Qual será o próximo país em que o Nubank pretende desembarcar?
Ainda não sabemos. Decidimos que 2023 não iremos para outro país. Temos muito que entregar nos países que estamos e muito aqui no Brasil. Temos só 13% do market share de cartão de crédito, 3% de empréstimo pessoal, 1% de investimentos. Tem muito crescimento no Brasil e não podemos perder o foco.

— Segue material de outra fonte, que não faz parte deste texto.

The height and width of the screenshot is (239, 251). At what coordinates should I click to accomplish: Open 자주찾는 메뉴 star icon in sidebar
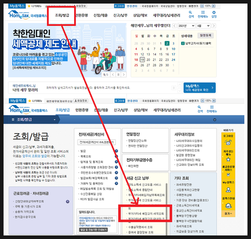click(x=228, y=160)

Você recentemente abriu mão do prêmio de US$ 423 milhões em ações que ganharia se elas atingissem mais de US$ 35,30 em um programa de remuneração que se estenderia até 2029. No mercado, os comentários foram de que foi uma jogada de marketing porque não atingiria essa meta. Foi marketing?
Acho que, no longo prazo, vamos atingir esse resultado. É uma call option que tem valor.

Por que você fez isso?
Fiz isso porque essa despesa seria alta para a empresa e achei que seria melhor tirar isso do balanço. Estamos em um momento em que temos de mostrar um valor importante e o crescimento de lucratividade. Essa decisão ajuda.

Já dá para dizer que o Nubank é o “grande banco” de amanhã?
Somos o futuro de serviços financeiros da América Latina.